Figure 3: Plain x-ray of right forearm, anterior-posterior and lateral views.



Surgical emphysema is a sign, or clinical finding, rather than a diagnosis. The cause of the emphysema should be the basis of the diagnosis. Therefore, the differential diagnosis must include the causes of surgical emphysema, trauma or infection.
Examination findings, physiological observations and basic haematological tests did not suggest infection, which was the most important cause to exclude. These examination findings were limited to the forearm and the patient had not suffered any respiratory tract or abdominal trauma. The superficial laceration he had sustained two days previously was suspected to be the source of his subcutaneous emphysema.
Vesicular or bullous dermatological conditions were considered but were excluded as early clinical findings were of definite surgical emphysema.

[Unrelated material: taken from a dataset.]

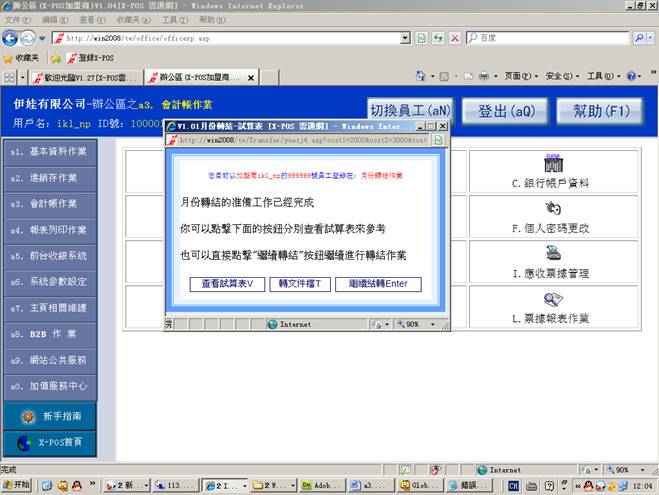Click the 收藏夾 favorites star icon

tap(9, 58)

The wound was cleaned and dressed with an adhesive surgical dressing, and the patient was admitted for basic investigations and clinical review. When no abnormality was found on blood results and observation of vital signs, no further treatment was felt necessary and the patient was discharged home. Early outpatient follow-up was arranged for ten days later. The subcutaneous emphysema had resolved, and the small wound had healed.

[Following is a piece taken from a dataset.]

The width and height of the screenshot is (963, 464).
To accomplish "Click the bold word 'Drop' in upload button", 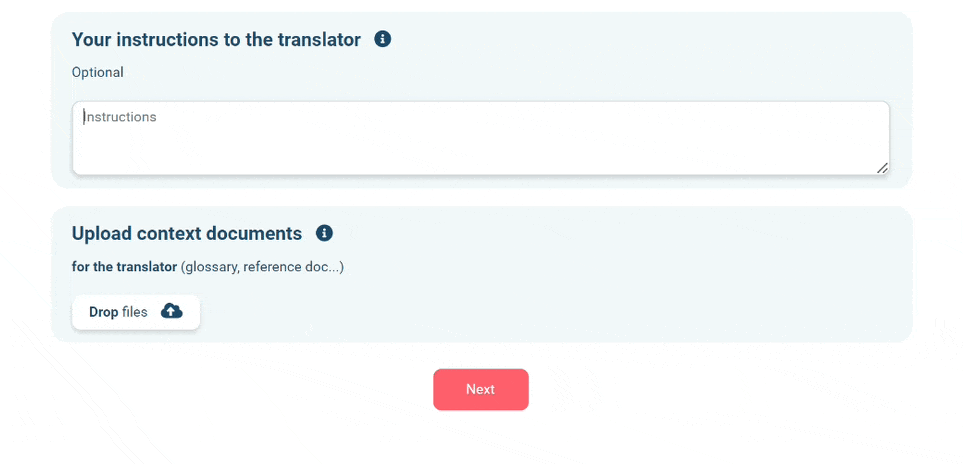I will [x=104, y=312].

De and Stevenson [2] reported a similar case of a 78 year old lady with a minor injury over her elbow following a fall, presenting with surgical emphysema of her forearm and hand. In this case, the emphysema was considerably more extensive, and had developed more rapidly over the course of one day following the fall. However it also settled with no active treatment after seven days. It was hypothesised in this case that the skin injury acted as a ball-valve mechanism, allowing air into the subcutaneous tissues, but not out again.
The most urgent cause of subcutaneous gas to identify, in the absence of gross mechanical trauma, is gas-producing organisms. Clostridium perfringens is the most common causative organism of gas gangrene [1]. They are often introduced via a contaminated wound. Such infections cause tissue necrosis and result in a significant systemic response and physiological upset. Deeper tissues, including muscles, beyond the superficial fascial layers can become involved due to necrotising fasciitis. This surgical emergency requires prompt clinical diagnosis and surgical debridement together with intravenous antibiotic therapy managed in a high dependency setting. Removal of dead and infected tissue will often leave a degree of soft tissue loss requiring flap coverage or grafts to enable wound closure, once the infection has been fully treated.
Most other non-infective reported cases involve injury to the respiratory tract, with air being introduced into the subcutaneous tissues under positive pressure. This pressure may be a result of normal breathing, or artificial ventilation. Similarly, it is a well-known phenomenon after laparoscopic surgery, during which carbon dioxide gas is insufflated into the abdomen to improve the space available for surgery. Some gas may be forced into the tissues through the laparoscopy port wounds.
In the presence of traumatic surgical emphysema, consideration must be given to where the air is being entrained from. If a respiratory tract injury is found to be the source, surgical repair is the definitive treatment. Respiratory compromise in these cases can otherwise be rapidly fatal. More rarely, surgical emphysema may result from perforation of part of the gastrointestinal tract. This source must also be considered, identified and repaired quickly. Major physiological compromise can occur from related complications such as mediastinitis or peritonitis.



  1. Ho H, Kanlic E, Aragon L, Figueroa-Casa J, et al. (2015). Updated 5th November 2015.
  2. De M and Stevenson J. (2001). Subcutaneous emphysema of upper limb. Emerg Med J. 18(6), 522.
  3. Stevenson J. (1995). Sucking wounds of the limb. Injury. 6(3), 151-153.